- [Source]
Andre Cassagnes, the dude who invented the Etch-a-Sketch, was an electrical technician. Cassagnes came up with the idea in his garage when he peeled a translucent decal from a light switch plate and found pencil mark images transferred to the opposite face. Initially dubbed the Telecran, the toy was renamed L’Ecran Magique, or ‘The Magic Screen,’ and made its debut at a toy fair in Nuremberg, Germany, in 1959.
Funny thing about Etch-a-Sketches.
Using one is ridiculously easy. (Especially if you want to draw, you know, stairs.) But making anything worthwhile with it is really, really hard. The cool thing about the Etch-a-Sketch is how easy it makes it to start over.
Which makes the Etch-a-Sketch a lot like life.

- [Task input]
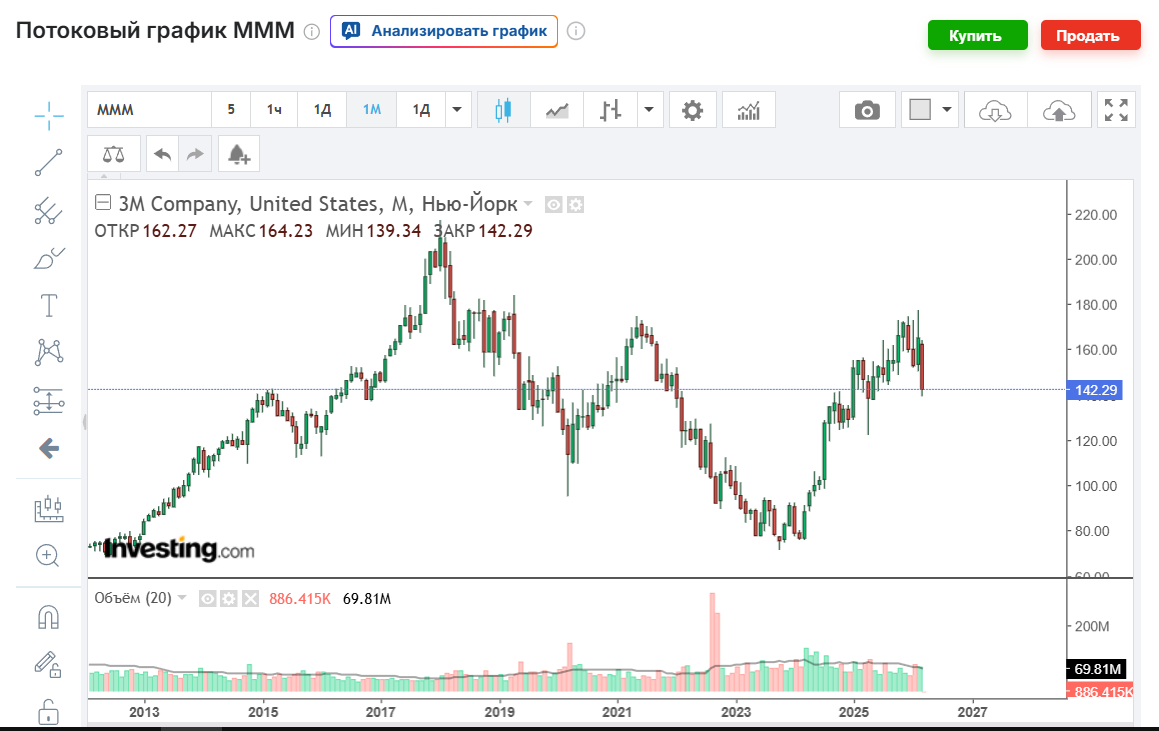This screenshot has width=1159, height=731.
Task: Create a new price alert with bell icon
Action: pos(238,153)
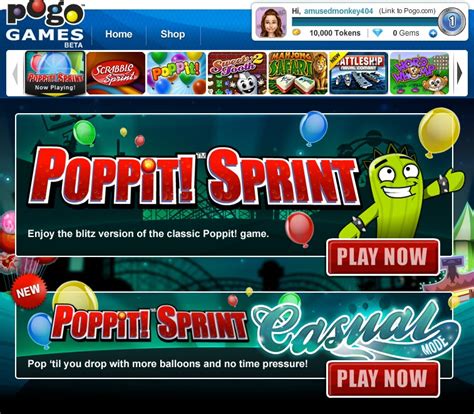
Task: Add gems with the plus icon
Action: 433,33
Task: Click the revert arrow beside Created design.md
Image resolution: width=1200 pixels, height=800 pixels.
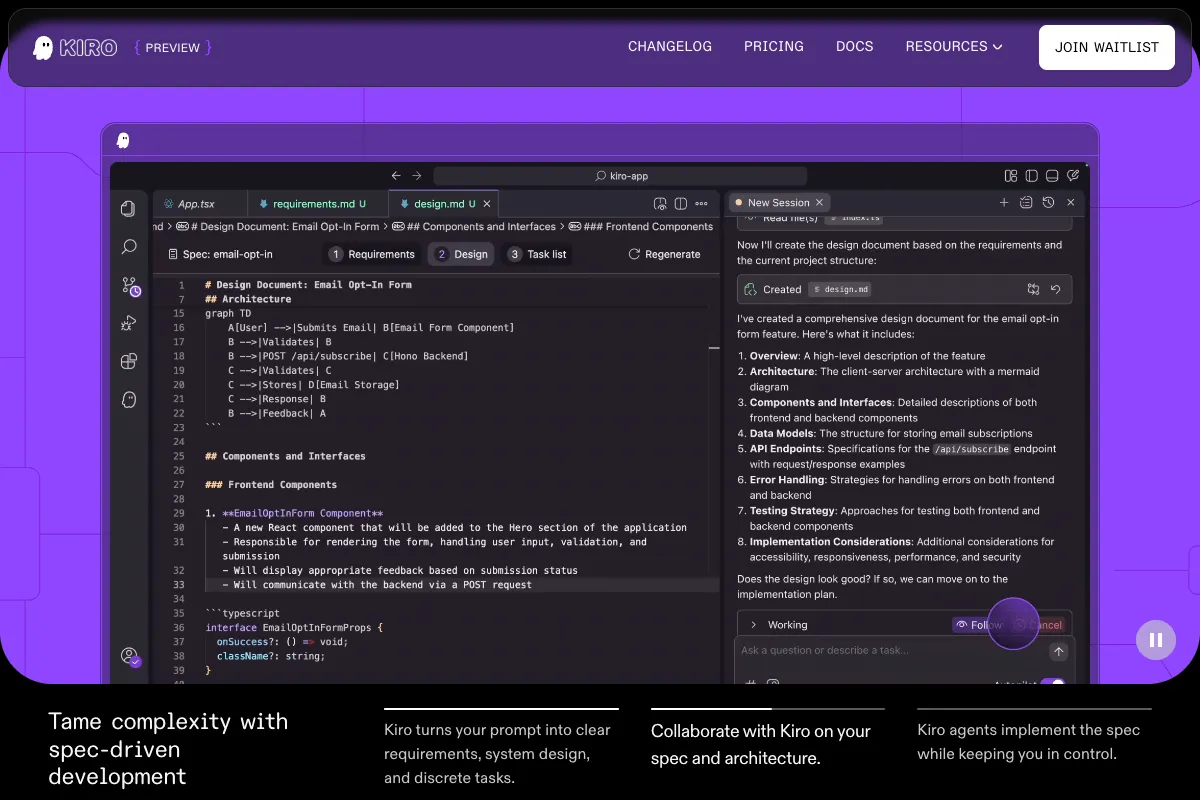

- [Tasks and exercises]
- 1) In the Etch-a-Sketch passage, what was the toy's original name?
- 2) Transcribe the rows from the line with "Task: Click the" through the end of the rows, leaving out the pictures.
The rows are unrelated to the Etch-a-Sketch passage.

- [Outputs by task]
- 1) Telecran

- 2)
Task: Click the revert arrow beside Created design.md
Image resolution: width=1200 pixels, height=800 pixels.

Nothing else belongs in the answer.